As for how to do whats' asked, just terminate all cables (including the backbones) to a RJ45 patch panel. That way if he wants a jack on the second floor patched to the first floor, he just plugs in a short jumper between 2 of the RJ45 jacks on the second floor patch panel (example jump the jack for his bedroom run to one of the backbone jacks).

Have an outlet near each of the patch panel locations as he will want to plug in a switch, cable modem, camera DVR etc.

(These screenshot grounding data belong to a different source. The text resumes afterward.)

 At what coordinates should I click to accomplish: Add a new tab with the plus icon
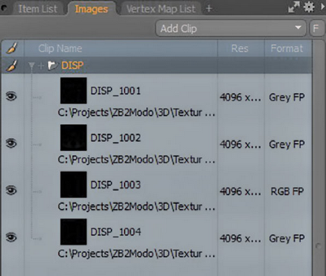point(209,9)
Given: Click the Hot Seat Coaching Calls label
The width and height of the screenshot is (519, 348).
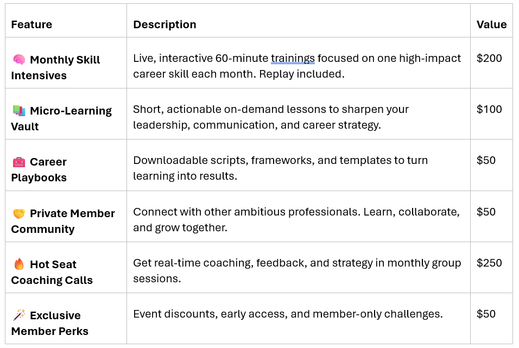Looking at the screenshot, I should pos(53,273).
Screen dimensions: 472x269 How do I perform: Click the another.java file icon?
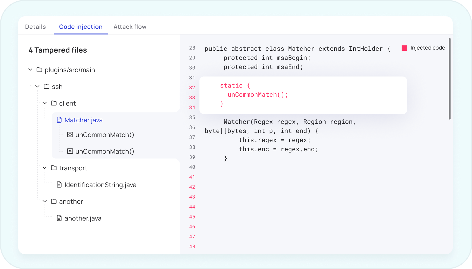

Use wall mounted patch panels like these:
http://www.amazon.com/Tripp-Lite-N250-012-Wall-Mount-Vertical/dp/B000HZES42


----------



## 3DDesign (Oct 25, 2014)

RFguy said:


> Sounds like an option. 3 backbones seems a bit thin, but it's his spec. He'll regret it in the future, but not your problem. If it were my place, I would either home run everything to a single location, or run pipe between the 2 patch panel locations so I can pull in more cables as needed.
> 
> As for how to do whats' asked, just terminate all cables (including the backbones) to a RJ45 patch panel. That way if he wants a jack on the second floor patched to the first floor, he just plugs in a short jumper between 2 of the RJ45 jacks on the second floor patch panel (example jump the jack for his bedroom run to one of the backbone jacks).
> 
> ...


Thanks RF, that makes sense.


----------



## MDShunk (Jan 7, 2007)

As cheap as fiber is, he's liable to bite on fiber between the two patch bays. In any event, I agree with a healthy-sized PVC conduit between the basement and second floor patch bays.


----------



## pjholguin (May 16, 2014)

I second MD's suggestion!


----------



## triden (Jun 13, 2012)

Edit: Didn't see fiber already addressed in the previous comments.
*********

Run a little ST fiber cable between patch panels. A little fiber module for a switch is only about $100 these days. 










OR


stick a little fiber uplink switch beside the main switch


----------